Highlights for discussion (section 2.1 - 2.4)

  • Page 31: The difference between frequentist interpretation and Bayesian interpretation
    • Some event will only make sense to interpret a probability in the Bayesian way, for example, weather prediction
  • Page 32: Model uncertainty vs. data uncertainty
    • The importance of distinguishing different types of uncertainty in active learning
  • Page 33: random variables \( X \)
    • Sample space \( \mathcal{X} \) (or state space): all possible outcomes
    • Event: a set of outcomes from the sample space
  • Page 33: Discrete random variables
    • The sample space \( \mathcal{X} \) is finite or countably infinite
  • Page 34: Continuous random variables
    • Cumulative distribution function (cdf): \( P(x)=Pr(X\leq x) \)
    • Probability density function (pdf): \( p(x) = \frac{d}{dx}P(x) \)
    • Quantiles: if \( P(x_q) = Pr(X\leq x_q) = q \), then \( x_q \) is called the \(q\)-th quantile of \(P\)
  • Page 36: Sets of related random variables
    • Joint distribution
    • Marginal distribution
    • Conditional distribution
    • Chain rule of probability
  • Page 37: Independence and conditional independence
    • Independence: \( p(X,Y)=p(X)\cdot p(Y) \)
    • Conditional independence: \( p(X,Y\mid Z) = p(X\mid Z)\cdot p(Y\mid Z) \)
  • Page 38: Moments of a distribution
  • Page 41: Bayes’ rule
    • Formulation: \( p(H=h\mid Y=y)=\frac{p(H=h)p(Y=y\mid H=h)}{p(Y=y)} \)
    • Prior distribution, likelihood, posterior distribution, marginal distribution
  • Page 45: Bernoulli distribution
    • Definition of a Bernoulli distribution \( \text{Ber}(y\mid\theta) = \theta^{y}(1-\theta)^{1-y} \), where \( y\in{0,1} \)
    • Mean of a Bernoulli distribution \( E(Y) = P(Y=1) = \theta \)
  • Page 46: Binomial distribution
    • A generalized Bernoulli distribution with \( N > 1 \)
    • Mean \( N\cdot\theta \)

Questions for section 2.1 - 2.4

  • What is the difference between the frequentist interpretation of probability and the Bayesian interpretation? Do you have some examples in which Bayesian interpretation fits better than the frequentist one?
  • What are the moments of a distribution?

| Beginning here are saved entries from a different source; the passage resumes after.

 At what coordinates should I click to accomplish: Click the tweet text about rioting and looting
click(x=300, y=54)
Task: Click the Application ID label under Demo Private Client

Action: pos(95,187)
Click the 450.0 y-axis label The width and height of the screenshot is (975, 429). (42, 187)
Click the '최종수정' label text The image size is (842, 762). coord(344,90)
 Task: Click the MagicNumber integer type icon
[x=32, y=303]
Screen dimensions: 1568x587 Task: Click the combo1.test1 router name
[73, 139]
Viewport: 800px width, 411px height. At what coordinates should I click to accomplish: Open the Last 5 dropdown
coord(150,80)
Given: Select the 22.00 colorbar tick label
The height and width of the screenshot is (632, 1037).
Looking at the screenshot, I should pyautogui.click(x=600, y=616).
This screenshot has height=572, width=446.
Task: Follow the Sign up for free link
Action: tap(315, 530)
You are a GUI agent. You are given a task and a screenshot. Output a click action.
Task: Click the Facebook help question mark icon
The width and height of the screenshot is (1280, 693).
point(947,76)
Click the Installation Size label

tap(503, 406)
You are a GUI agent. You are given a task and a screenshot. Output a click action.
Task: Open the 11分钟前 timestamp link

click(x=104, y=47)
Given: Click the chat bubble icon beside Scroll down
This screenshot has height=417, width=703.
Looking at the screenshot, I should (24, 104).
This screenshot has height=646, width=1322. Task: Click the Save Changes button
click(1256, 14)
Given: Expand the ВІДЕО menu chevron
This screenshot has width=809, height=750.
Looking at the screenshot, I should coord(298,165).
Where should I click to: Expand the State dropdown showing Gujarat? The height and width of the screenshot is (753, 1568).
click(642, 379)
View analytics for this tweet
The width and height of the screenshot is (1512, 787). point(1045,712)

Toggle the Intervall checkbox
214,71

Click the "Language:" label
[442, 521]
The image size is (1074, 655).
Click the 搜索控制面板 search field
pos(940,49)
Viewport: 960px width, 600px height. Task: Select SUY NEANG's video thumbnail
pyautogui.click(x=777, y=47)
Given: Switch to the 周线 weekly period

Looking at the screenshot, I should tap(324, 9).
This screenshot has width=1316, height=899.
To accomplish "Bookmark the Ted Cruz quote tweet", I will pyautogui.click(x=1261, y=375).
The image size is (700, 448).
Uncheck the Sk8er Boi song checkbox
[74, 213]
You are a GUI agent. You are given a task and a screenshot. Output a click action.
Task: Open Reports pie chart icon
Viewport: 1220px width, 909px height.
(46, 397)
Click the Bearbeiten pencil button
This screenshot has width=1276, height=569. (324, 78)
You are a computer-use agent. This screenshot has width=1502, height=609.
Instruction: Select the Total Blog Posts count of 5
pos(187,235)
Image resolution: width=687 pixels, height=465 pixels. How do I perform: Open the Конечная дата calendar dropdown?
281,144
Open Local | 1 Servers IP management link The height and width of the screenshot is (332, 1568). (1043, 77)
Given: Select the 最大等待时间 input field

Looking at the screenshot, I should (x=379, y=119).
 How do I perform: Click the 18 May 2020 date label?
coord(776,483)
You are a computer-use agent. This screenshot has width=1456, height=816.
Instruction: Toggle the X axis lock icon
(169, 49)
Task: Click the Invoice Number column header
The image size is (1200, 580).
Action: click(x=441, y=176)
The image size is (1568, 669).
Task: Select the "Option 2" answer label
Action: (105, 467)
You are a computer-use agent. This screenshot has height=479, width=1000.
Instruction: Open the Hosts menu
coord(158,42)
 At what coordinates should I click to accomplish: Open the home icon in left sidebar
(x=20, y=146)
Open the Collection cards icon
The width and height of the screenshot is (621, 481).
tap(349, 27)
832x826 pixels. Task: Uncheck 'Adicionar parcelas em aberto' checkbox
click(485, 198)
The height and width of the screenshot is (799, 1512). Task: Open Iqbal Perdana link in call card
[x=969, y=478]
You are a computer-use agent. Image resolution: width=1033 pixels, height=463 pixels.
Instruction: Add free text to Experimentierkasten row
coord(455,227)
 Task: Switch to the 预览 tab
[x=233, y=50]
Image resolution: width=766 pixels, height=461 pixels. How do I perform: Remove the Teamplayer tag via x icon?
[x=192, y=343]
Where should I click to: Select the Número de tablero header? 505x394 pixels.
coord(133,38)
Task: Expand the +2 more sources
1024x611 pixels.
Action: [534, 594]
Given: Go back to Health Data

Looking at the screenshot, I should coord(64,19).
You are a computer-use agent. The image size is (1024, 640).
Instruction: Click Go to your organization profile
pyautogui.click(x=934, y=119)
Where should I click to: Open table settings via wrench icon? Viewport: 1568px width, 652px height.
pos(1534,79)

Why do we need them?
  • What is a mode of a distribution? Any possible relationship between a mode and the mean of a distribution?
  • What is the prior distribution? What about posterior distribution?
  • The definition of Bernoulli distribution? What is the relation between the single parameter \( \theta \), the expectation of \( Y \), and \( P(Y=1) \)?
  • The definition of a binomial distribution? The expectation of a binomial random variable?
  • Can you derive the useful properties of the sigmoid function in table 2.3? Some of those are useful when analyzing logistic regression models and some simple neural network models.